昔からクルマに乗っているせいか機械にお世話になるのを好まない。ルーテシアRSを買ったのも、おせっかいでないクルマがなくなってしまうという危機感からだ。今回、トロフィーRに乗せてもらって、今の時代にしてみればおせっかいではないクルマ、自動車の本質をついたクルマを作るルノーの潔さに拍手を送りたいと思った。そして、こんな得がたい時間を与えてくれたルノー・ジャポンに感謝したい。


第118回 運転の意識

自宅から650キロ離れた筑波サーキットや430キロ離れた富士スピードウエイに出向くので、1年間にかなりの距離を走る。今年は大阪でも鈴鹿でも開催した。スクールの時はトゥィンゴ ゴルディーニ ルノースポールの出番だ。
今年はそれ以外にも、私用で4回東京に行った。ルーテシアRSを引っ張り出したりフィットRSで楽をしたり。記録はつけていないからわからないが、どのくらいの距離になるのだろう。

スクールで「遠い所から大変ですね」と労わられることがあるが、本人は苦痛ではない。たった一人で新東名を走るのなら退屈もしてしまうだろうし、毎週のことなら飽きてしまうかも知れない。だけど目的はスクールを開催したり打ち合わせをしたり母に会うことだから、移動はあくまでも手段でしかない。移動が目的になるとちょっとつらいかも知れないが。

クルマを運転していると実にさまざまな場面に出くわす。それも運転が苦にならない理由かも知れない。

こんなことがあった。
最近は、追い越し車線をずっと走っていてはいけませんよ、という当たり前のことが告知されるようになったから、追い越し車線を延々と走るクルマは少なくなってきた。しかし・・・。
ある日、追い越し車線を淡々と(?)走っているクルマの後についた。しばらく後について行くとようやく、ウィンカーも出さずに走行車線に移った。追い越して間隔を確認してから走行車線に移動する。トラックが現れればウィンカーを出して追い越し車線に移り、追越が終わればまたウィンカーを出して走行車線に戻る。

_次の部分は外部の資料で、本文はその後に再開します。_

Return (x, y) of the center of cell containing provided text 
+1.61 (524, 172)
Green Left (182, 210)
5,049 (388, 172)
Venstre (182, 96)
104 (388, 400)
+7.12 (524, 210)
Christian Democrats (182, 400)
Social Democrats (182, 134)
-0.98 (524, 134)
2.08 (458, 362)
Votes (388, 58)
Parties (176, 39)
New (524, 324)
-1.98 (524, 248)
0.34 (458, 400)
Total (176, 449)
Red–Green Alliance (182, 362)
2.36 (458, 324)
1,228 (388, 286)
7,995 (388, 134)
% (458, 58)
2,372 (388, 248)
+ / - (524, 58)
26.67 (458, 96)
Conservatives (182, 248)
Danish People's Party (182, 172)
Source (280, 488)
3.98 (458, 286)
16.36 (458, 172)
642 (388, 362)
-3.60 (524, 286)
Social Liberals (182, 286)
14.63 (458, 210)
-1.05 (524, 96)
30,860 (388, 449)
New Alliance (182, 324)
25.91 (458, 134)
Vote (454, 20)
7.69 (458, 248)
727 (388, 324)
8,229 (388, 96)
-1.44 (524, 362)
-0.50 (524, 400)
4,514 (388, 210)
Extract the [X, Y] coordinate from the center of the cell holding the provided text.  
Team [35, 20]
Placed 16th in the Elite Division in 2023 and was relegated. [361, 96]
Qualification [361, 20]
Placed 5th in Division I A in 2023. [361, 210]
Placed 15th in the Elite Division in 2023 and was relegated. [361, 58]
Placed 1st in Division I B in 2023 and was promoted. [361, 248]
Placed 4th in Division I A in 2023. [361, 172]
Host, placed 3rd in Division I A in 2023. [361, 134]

そんなことを繰り返していると、抜いた後で再び追い越し車線を淡々と走っていたクルマが、ウィンカーを出して追い越し車線に移り追い越しを終わるとウィンカーを出して走行車線に戻るようになった。
「へぇ~」と思って走っていると、3回ほど走行車線に戻ったのだが、その後はまた追い越し車線を平然と占拠するようになってしまった。
「なんでかな?飽きたのかな?面倒くさいのかな?速いクルマが後に来た時だけ走行車線に戻ればいいと思っているのかな?」と想像しながらリアビューミラーに目をやっていたことが何回あっただろうか。

交通安全指導員になってから「模範的な運転を」と言われるのだが、自分の運転が模範的かどうか自信はない。ただ何があっても事故は起こさないように心がけてはいる。
そうするために自分なりのルールがある。市街地、高速道路、サーキット。走る環境ごとに自分で決めた手続きに従って運転している。
ひとつひとつを説明すると長くなるので省くけど、誰もがそんな自分なりのルールに基づいて習慣的に運転しているのではないだろうか。

結果として、自分で言うのもはばかられるが、行き当たりばったりの運転はしていないと思うし、その場しのぎの運転もしていないと思う。
そうすることによって周りがよく見えるようになる。市街地だろうと高速道路であろうと周りにはクルマがあふれているが、多分、こちらが定数になろうとすればするほど周囲の動きが変数として認識できるようになるのだと思う。

先にあげた例以外にも、運転中は本当にいろいろな場面に出くわす。
この人はこうしたいんんだろうな。あの運転の仕方はやめたほうがいいね。このまま行くとああなるな。こうすればあの人が楽になるかな。次から次へと自分が試される。それを楽しんでいる自分がいる。老化防止にいいかもね、とほくそ笑む自分に気づく。

そう感じられるうちは運転に飽きることはないだろうなと。
さて、このブログをアップしたら富士スピードウエイに向けて出発だ。